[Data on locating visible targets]
============

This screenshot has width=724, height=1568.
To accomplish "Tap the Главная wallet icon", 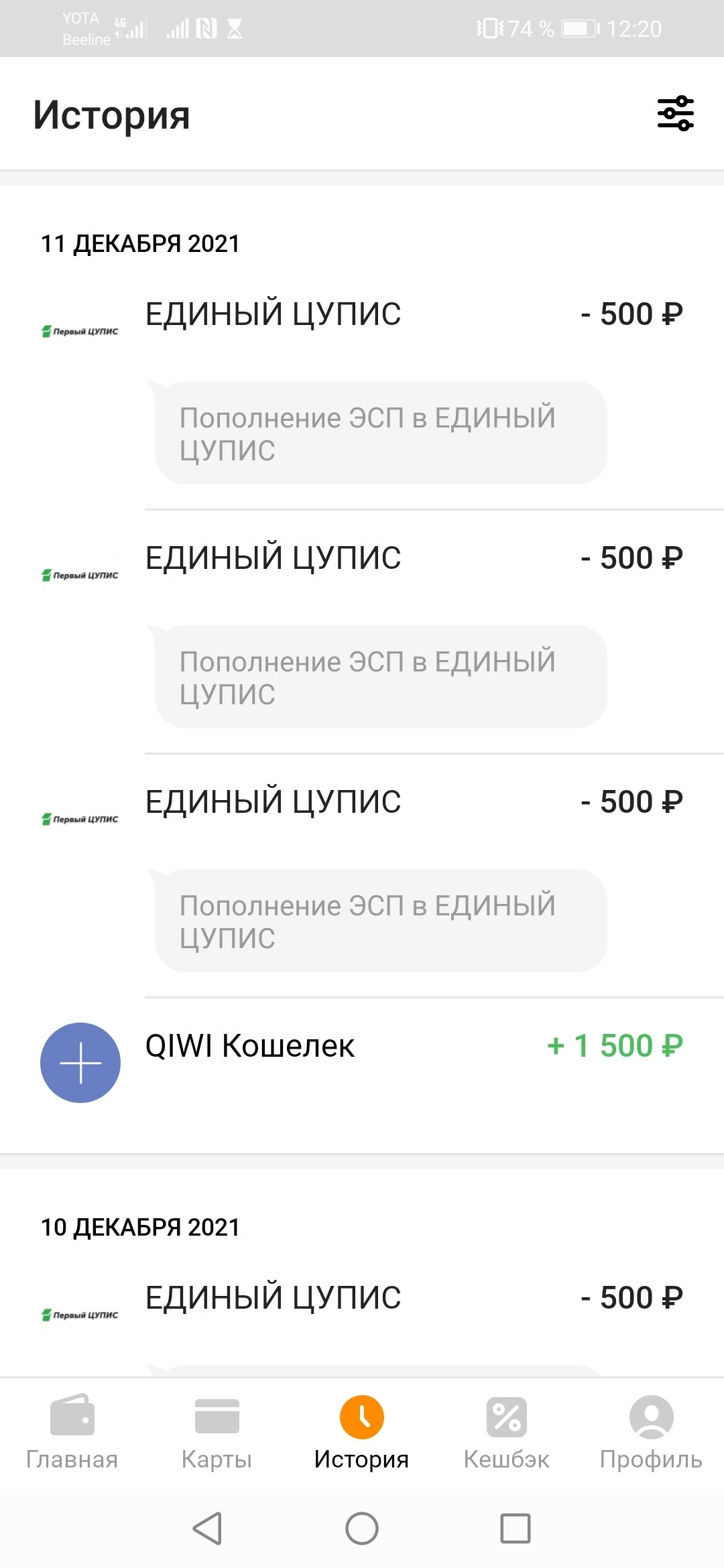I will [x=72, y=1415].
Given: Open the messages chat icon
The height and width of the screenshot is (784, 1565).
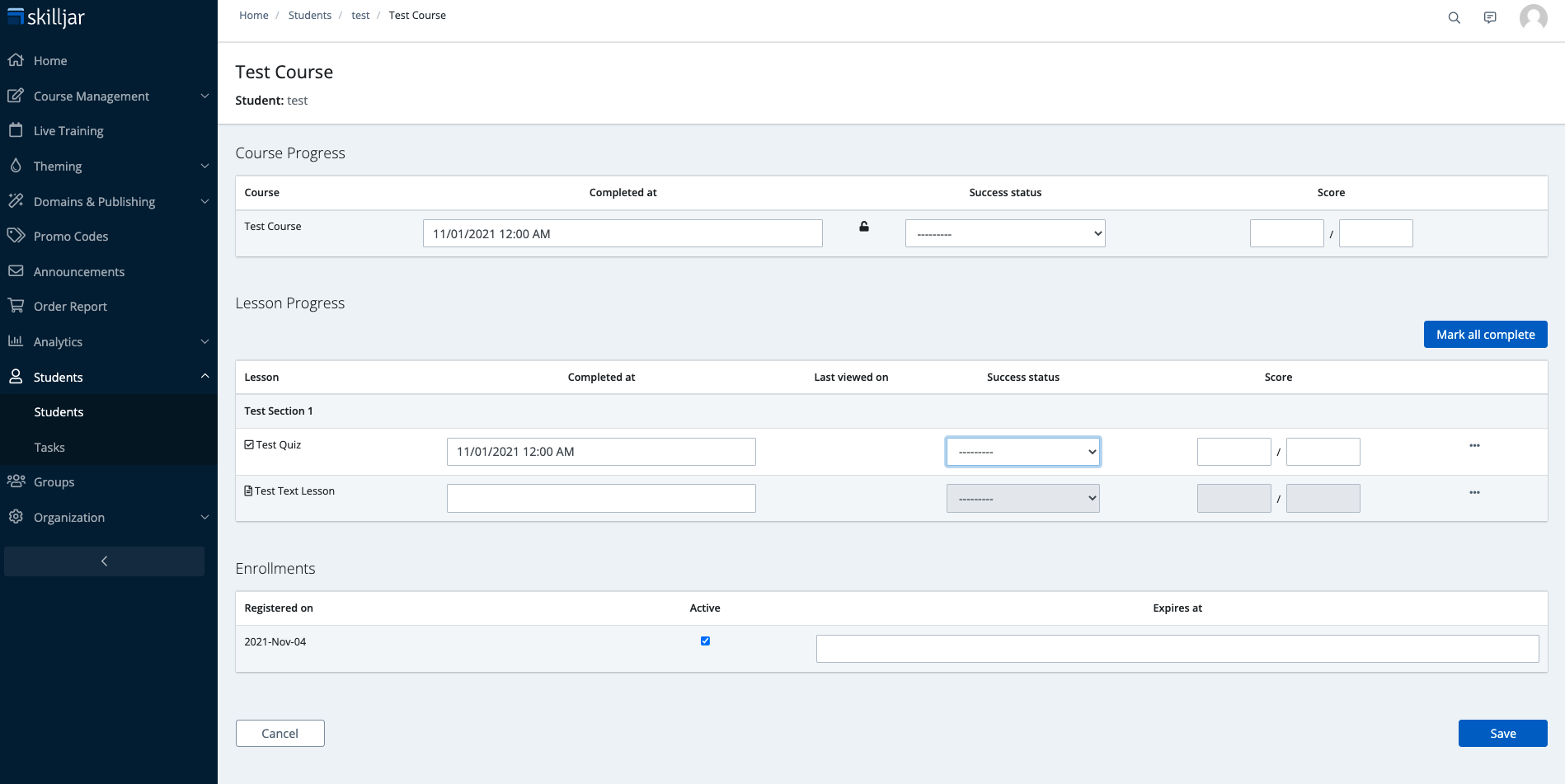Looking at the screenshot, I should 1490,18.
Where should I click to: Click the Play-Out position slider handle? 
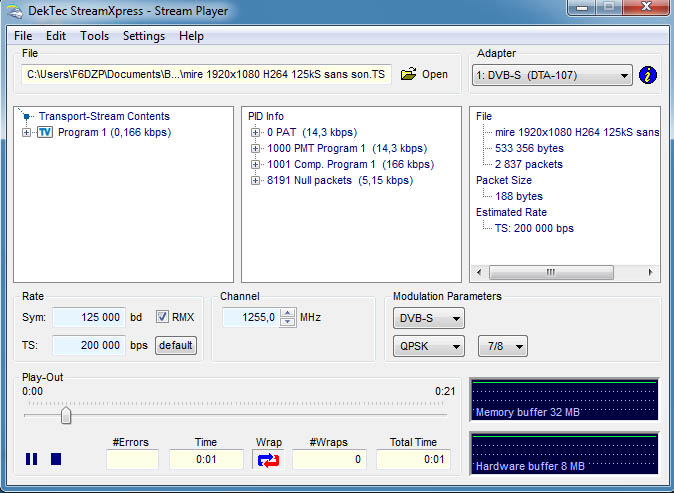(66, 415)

============

Reproduce the entries above from the line containing "Where should I" through the end of the entries, both ends included. Omit the pictures from your reply.

Where should I click to: Click the Play-Out position slider handle? 
(66, 415)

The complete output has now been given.